Relating unrelated rows

18 years ago

A recurring question in the newsgroups is: “How do I output unrelated rows side by side?”

I’ll use the AdventureWorks database as an example. Suppose that my manager wants a report listing, for each order, all products ordered and all reasons the customer has for ordering from AdventureWorks. Here’s a sample of how the report should look.

SalesOrderNumber	ProductID	Reason
SO51318	858	Other
SO31518	870	Price
SO31518	872	NULL
SO31518	997	NULL
SO31519	870	On Promotion
SO31519	999	Price

Getting a list of all products ordered for each order is a trivial affair:

SELECT soh.SalesOrderNumber, sod.ProductID

FROM Sales.SalesOrderHeader AS soh

INNER JOIN Sales.SalesOrderDetail AS sod

ON sod.SalesOrderID = soh.SalesOrderID

— For testing, use only six SalesOrders

WHERE soh.SalesOrderID BETWEEN 51315 AND 51320

ORDER BY soh.SalesOrderNumber, sod.ProductID;

And getting a list of all reasons for an order is only slightly more complicated:

SELECT soh.SalesOrderNumber, sr.[Name] AS Reason

FROM Sales.SalesOrderHeader AS soh

LEFT JOIN Sales.SalesOrderHeaderSalesReason AS sohsr

ON sohsr.SalesOrderID = soh.SalesOrderID

LEFT JOIN Sales.SalesReason AS sr

ON sr.SalesReasonID = sohsr.SalesReasonID

— For testing, use only six SalesOrders

WHERE soh.SalesOrderID BETWEEN 51315 AND 51320

ORDER BY soh.SalesOrderNumber, sr.[Name];

(Note the use of an OUTER JOIN is required, because some orders have no reasons associated with them.)
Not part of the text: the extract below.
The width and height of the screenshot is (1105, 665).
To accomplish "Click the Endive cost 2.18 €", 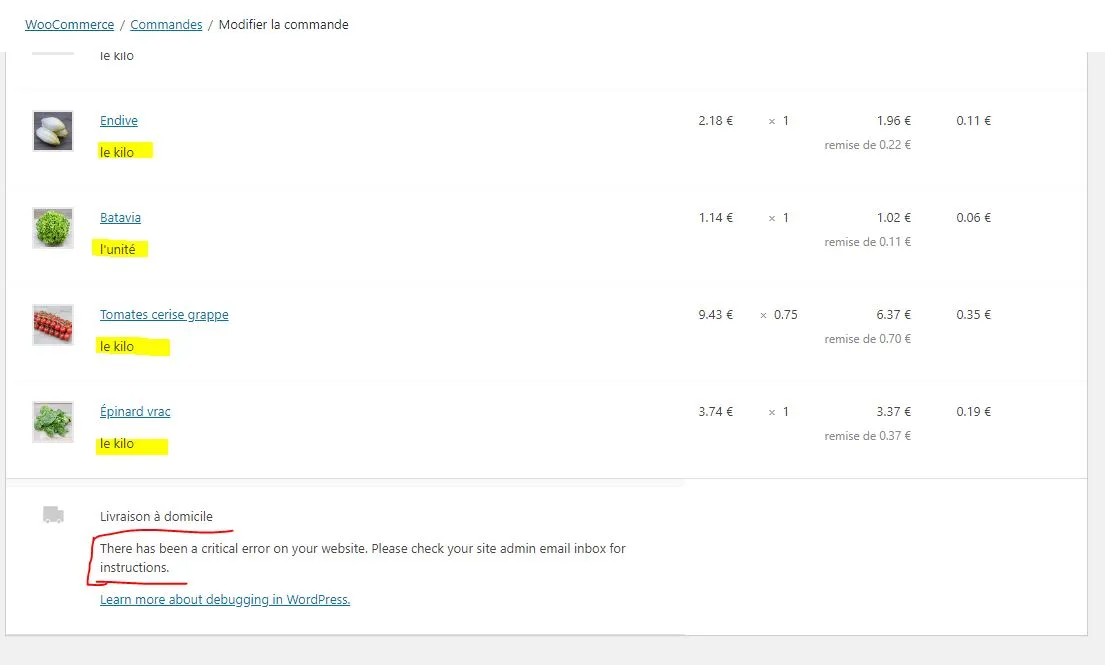I will pos(715,120).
But how to combine these two lists into a single query? Of course, we all know that the correct answer is: “Don’t. That’s formatting, and formatting is best handled at the front end.” It’s even incredibly easy to do this in the front end. Just open two connections to SQL Server (or get really funky and use MARS on a single connection J), send the two queries above to the server and use the standard balanced line algorithm to process the incoming rows. Easy. And the client will still have time to run some idle cycles while waiting for the next row to come in over your network.
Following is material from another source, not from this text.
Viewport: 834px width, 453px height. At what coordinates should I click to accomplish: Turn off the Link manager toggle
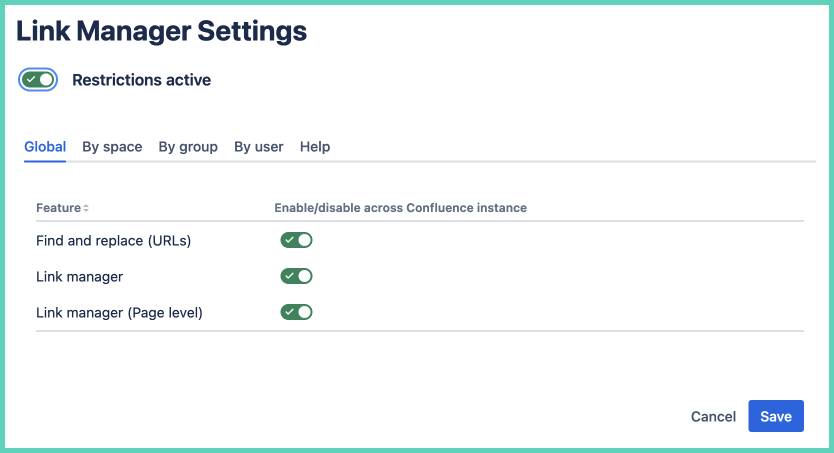[296, 276]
But the correct answer is not always the practical one. What if the manager needs his report NOW, but there’s no one with ASP of VB skills available? In that case, I will use the database for formatting, since I happen to be better in writing SQL than in writing VB. So I will have to combine these two queries to get a single report as output. And that brings me right back to the question HOW to do that.
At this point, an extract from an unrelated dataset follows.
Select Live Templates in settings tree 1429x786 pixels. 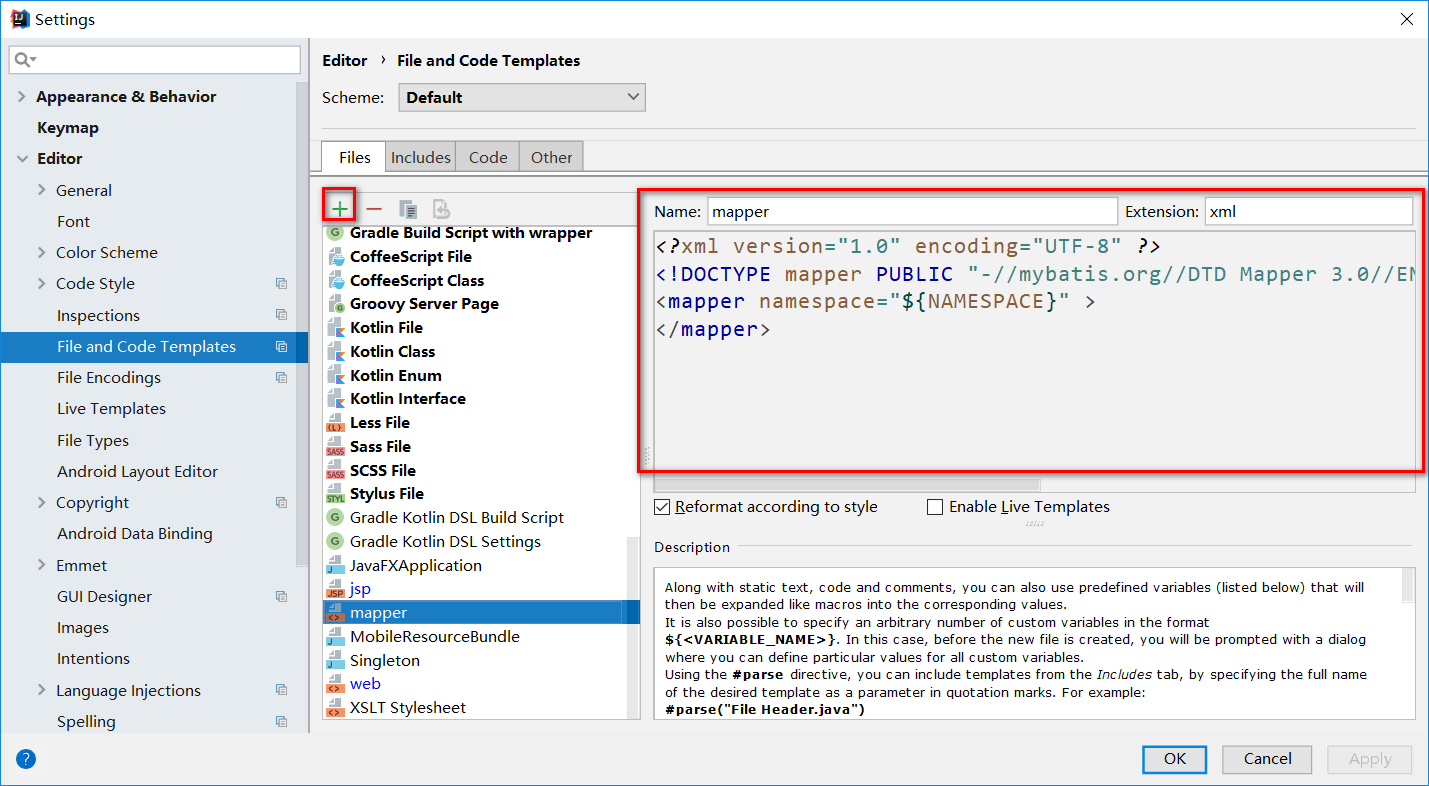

A common mistake is to just combine the two queries into this single query:

SELECT soh.SalesOrderNumber, sod.ProductID, sr.[Name] AS Reason

FROM Sales.SalesOrderHeader AS soh

INNER JOIN Sales.SalesOrderDetail AS sod

ON sod.SalesOrderID = soh.SalesOrderID

LEFT JOIN Sales.SalesOrderHeaderSalesReason AS sohsr

ON sohsr.SalesOrderID = soh.SalesOrderID

LEFT JOIN Sales.SalesReason AS sr

ON sr.SalesReasonID = sohsr.SalesReasonID

— For testing, use only six SalesOrders

WHERE soh.SalesOrderID BETWEEN 51315 AND 51320

ORDER BY soh.SalesOrderNumber, sod.ProductID, sr.[Name];

But that doesn’t give me the results I need. For example, SalesOrder SO51319 is listed nine times instead of three. This is actually quite logical if you think about it – there are three products included in this order and three reasons, and since I didn’t specify any additional criteria in the JOIN clause, each of the products is combined to each of the reasons for a total of 3 * 3 = 9 rows.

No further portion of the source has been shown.